BRET: No, over having a name like Hickenbottom.
NASH: That, too."
- Lynxara's MiSTing of Lines As-Q
"NASH: Wow, Eric, it sounds like *your* bookers wrote this.
BISCH: Burn in hell, Kevin."
- Lynxara's MiSTing of Lines As-Q
">They had their eyes like hearts,
STEVE: Owen or Stu?
BRET: No, *me* with your baseball bat and diplomatic immunity."
- Lynxara's MiSTing of Sailor Moon vs. the WWF
"The human city was a place of bright lights and vehicle exhaust. Dogs
barking at each other and children at play and busy mortals going about
their busy lives, never stopping to realize how futile it all was, never
stopping to wonder why they did it all. Perhaps, deep down, they knew that
it made little difference one way or another, and were trying to deny it
to themselves by moving faster, getting more work done. Anything to forget
the truth."

########################################

The problem:
From the page excerpt, answer:
(a) What does BISCH say in reply to NASH?
(b) Which MiSTing is credited for the line mentioning a baseball bat and diplomatic immunity?
(c) What two things is the human city described as a place of?
Answer from the page excerpt alone.

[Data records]
########################################

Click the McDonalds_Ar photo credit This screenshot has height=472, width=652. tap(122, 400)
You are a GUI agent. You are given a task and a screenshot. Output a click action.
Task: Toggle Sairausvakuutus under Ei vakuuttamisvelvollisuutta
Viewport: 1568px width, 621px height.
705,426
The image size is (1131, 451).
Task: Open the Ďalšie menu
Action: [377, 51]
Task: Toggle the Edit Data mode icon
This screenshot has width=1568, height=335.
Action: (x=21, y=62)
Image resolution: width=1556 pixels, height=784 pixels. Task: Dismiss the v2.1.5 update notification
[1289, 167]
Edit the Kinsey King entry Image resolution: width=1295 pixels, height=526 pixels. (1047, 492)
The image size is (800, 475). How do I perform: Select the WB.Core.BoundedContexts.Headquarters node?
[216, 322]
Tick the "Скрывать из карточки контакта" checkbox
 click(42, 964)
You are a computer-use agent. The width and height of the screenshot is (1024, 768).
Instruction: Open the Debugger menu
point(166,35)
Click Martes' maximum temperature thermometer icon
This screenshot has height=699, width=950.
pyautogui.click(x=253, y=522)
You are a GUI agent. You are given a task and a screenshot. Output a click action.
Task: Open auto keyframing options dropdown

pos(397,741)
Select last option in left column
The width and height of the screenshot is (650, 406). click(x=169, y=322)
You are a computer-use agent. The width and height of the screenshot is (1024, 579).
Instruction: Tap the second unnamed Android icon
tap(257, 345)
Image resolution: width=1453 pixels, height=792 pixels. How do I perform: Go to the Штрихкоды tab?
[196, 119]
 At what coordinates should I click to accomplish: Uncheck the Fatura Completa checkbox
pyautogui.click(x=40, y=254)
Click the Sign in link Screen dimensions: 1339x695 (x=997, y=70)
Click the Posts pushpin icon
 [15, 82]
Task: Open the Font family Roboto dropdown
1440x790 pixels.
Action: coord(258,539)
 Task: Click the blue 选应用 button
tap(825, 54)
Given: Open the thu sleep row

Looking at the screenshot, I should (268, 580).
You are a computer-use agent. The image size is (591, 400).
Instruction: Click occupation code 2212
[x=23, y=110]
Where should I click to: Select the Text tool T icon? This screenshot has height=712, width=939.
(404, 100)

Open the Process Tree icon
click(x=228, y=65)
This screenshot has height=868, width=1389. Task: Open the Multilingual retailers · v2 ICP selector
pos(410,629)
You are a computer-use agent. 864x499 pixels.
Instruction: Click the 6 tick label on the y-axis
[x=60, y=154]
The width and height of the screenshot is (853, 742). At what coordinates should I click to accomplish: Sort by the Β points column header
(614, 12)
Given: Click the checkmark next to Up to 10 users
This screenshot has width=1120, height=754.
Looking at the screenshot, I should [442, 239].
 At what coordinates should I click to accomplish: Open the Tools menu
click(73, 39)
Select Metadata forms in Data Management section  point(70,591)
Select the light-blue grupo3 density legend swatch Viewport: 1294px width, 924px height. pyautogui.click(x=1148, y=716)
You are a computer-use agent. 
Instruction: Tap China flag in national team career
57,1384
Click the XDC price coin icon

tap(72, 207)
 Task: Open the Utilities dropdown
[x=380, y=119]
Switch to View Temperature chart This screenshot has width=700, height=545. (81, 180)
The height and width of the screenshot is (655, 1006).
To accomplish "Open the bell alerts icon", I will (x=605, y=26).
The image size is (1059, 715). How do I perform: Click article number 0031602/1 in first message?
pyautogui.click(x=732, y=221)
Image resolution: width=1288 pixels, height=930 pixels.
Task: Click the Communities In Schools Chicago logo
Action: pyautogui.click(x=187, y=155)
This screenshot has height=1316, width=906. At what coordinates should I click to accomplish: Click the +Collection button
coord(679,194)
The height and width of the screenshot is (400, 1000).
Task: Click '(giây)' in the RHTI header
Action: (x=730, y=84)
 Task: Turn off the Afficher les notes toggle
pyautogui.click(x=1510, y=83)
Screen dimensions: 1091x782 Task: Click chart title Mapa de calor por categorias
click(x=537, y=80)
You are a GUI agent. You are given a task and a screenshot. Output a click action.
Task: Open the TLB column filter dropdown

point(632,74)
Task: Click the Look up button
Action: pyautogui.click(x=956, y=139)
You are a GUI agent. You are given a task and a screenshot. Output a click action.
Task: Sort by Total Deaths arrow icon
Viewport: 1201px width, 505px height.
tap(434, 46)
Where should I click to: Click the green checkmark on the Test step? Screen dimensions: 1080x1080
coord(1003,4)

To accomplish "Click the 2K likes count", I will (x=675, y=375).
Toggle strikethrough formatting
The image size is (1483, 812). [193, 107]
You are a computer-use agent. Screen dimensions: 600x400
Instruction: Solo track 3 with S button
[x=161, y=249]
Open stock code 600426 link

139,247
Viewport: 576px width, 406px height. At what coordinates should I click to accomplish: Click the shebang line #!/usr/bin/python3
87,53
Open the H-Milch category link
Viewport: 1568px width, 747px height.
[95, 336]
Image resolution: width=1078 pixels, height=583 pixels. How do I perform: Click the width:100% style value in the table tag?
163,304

########################################

Output for this task:
(a) "Burn in hell, Kevin."
(b) Lynxara's MiSTing of Sailor Moon vs. the WWF.
(c) Bright lights and vehicle exhaust.